Hydrocarbons not going to go away - GulfToday

Hydrocarbons not going to go away

Illustrative image.

Illustrative image.

Dr. Sultan Ahmed Al Jaber, Minister of Industry and Advanced Technology and President-Designate of the 28th Session of the UN Climate Change Conference (COP28), speaking at the India Energy Week’s Asian Ministerial Energy Roundtable in Bengaluru last week, made the point that hydrocarbons-based energy system cannot be wished away and they will remain during the transition time to low-carbon energy system. He said, “The world still needs hydrocarbons and will need them to bridge from the current energy system to the new one. We cannot unplug the current energy system before we have built the new one.” The International Energy Agency (IEA) deputy executive director, Mary Burce Warlick, echoed Al Jaber’s argument in Riyadh said, “Despite the emergence of a new energy economy led by low-carbon energy sources, the role of oil and gas will remain prominent, even in a low-carbon energy system.”

But the energy experts are arguing for increase in investments in low-carbon technologies, and it is being argued that by 2030 investments in clean energy should touch $2 trillion.
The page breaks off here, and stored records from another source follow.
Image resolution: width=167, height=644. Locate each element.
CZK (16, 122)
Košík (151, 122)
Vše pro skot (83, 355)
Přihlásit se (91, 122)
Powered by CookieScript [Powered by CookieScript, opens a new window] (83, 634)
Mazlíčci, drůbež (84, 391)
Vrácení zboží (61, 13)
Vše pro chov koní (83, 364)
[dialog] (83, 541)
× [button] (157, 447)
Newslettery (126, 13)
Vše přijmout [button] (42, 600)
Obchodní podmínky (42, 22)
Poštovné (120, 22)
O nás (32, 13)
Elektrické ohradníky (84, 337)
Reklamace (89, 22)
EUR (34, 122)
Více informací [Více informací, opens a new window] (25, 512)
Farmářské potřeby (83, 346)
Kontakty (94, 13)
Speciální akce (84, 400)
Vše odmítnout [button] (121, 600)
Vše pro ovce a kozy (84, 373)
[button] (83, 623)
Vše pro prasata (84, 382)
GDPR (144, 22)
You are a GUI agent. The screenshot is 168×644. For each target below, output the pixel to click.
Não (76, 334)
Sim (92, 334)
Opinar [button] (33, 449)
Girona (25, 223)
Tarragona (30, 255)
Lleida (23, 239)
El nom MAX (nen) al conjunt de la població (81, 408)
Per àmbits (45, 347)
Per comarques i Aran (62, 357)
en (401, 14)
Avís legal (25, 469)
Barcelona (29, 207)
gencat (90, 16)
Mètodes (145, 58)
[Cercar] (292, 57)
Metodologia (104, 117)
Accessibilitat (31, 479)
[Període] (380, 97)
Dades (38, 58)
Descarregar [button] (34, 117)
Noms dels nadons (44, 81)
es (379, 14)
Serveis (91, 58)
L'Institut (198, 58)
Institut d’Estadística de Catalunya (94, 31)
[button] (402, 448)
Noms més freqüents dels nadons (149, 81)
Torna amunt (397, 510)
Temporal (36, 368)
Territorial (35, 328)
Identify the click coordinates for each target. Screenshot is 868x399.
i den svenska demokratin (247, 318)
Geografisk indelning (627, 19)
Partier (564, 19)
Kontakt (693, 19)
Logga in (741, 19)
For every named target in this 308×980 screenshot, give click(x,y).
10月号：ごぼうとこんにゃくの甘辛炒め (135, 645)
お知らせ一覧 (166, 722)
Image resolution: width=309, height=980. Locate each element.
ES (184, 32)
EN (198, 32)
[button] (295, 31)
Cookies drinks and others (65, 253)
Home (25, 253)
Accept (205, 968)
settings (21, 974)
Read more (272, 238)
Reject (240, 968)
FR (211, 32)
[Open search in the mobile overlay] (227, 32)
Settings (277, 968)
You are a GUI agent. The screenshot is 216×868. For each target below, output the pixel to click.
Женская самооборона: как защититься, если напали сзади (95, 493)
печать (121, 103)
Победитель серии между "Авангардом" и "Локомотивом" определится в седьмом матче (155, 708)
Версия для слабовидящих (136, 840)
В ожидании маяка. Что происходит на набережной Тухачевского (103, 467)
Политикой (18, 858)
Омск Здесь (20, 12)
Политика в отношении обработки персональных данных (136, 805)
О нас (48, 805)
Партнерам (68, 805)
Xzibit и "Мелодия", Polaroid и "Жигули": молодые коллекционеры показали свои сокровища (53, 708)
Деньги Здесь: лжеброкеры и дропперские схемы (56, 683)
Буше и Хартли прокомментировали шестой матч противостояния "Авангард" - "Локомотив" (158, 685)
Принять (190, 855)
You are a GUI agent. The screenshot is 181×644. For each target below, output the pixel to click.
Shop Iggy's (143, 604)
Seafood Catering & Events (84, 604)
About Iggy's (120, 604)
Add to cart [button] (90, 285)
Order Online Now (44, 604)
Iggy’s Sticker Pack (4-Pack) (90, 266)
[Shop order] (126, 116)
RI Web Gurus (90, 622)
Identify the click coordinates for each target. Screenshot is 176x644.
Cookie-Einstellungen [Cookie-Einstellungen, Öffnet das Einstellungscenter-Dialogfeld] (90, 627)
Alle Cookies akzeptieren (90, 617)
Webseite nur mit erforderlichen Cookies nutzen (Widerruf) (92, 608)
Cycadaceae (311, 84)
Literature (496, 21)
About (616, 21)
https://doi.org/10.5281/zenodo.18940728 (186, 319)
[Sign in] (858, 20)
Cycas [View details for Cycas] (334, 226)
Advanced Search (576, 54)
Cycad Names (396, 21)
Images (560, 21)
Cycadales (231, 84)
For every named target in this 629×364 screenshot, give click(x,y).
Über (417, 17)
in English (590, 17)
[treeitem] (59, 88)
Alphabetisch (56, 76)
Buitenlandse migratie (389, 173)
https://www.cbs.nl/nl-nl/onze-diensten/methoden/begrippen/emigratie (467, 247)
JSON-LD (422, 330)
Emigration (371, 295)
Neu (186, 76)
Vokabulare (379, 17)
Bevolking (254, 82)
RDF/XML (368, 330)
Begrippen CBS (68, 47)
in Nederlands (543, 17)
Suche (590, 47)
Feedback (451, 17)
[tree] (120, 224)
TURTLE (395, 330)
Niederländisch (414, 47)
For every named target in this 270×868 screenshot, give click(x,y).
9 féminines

There is also the argument that it is the oil producing economies who should invest more in low-carbon systems and it is implicit that oil producing countries can remain world energy leaders because they can lead the way to new energy systems. Warlick was pointing to the possibility of synthetic fuels and hydrogen as the future energy sources.

There has also been concern over the need for stability in the energy markets, and the view expressed at the Riyadh meet is that there is need for investment in upstream supply side and there has also to be transparent policy. It has been held for some time now that oil producing countries are not investing enough in finding new sources of oil and in the technology of mining the oil as also refining it.

This has made oil extraction expensive and inefficient because of the time-worn methods. Helen Currie, chief economist at the petroleum refineries company ConocoPhillips, said, “There are things that could happen to try to restore stability to the markets: one is investment on the supply side and then there are transparent policies that acknowledge the stability of energy affordability and energy security for the long term.”

 She pointed out that there has been an upstream investment of $435 billion in 2022. She said that changes in government in several countries around the globe and the war in Ukraine have influenced the oil markets as well.

The man who was optimistic and who thought that things were getting back to the pre-COVID 19 normal was Peter Wood, chief energy adviser to oil giant Shell. He said, “Consumption patterns and behaviours have largely gone back to where they were. There’s a bit more working from home, you see that in vehicle miles travelled in the US.” And he was more than optimistic when he observed, “People have got in their cars, got in airplanes, and have gone back to the way of life that they liked, and more people want that way of life. So, demand looks strong in the short-term and medium term.”

There are two things that are causing concern in the oil producing countries. First, the possibility of economic recession because of rising inflation and the raising of interest rates by the central banks. Then there is the pressure to move away from the fossil fuels-based economy because of the acute challenge posed by the climate change crisis. The pressure to reduce dependence on fossil fuels is increasing but many of the governments and climate change policy activists are keen to end the use of fossil fuels at once. The world is not ready for that kind of a radical switch. The realistic view would be to look at a longer transition period.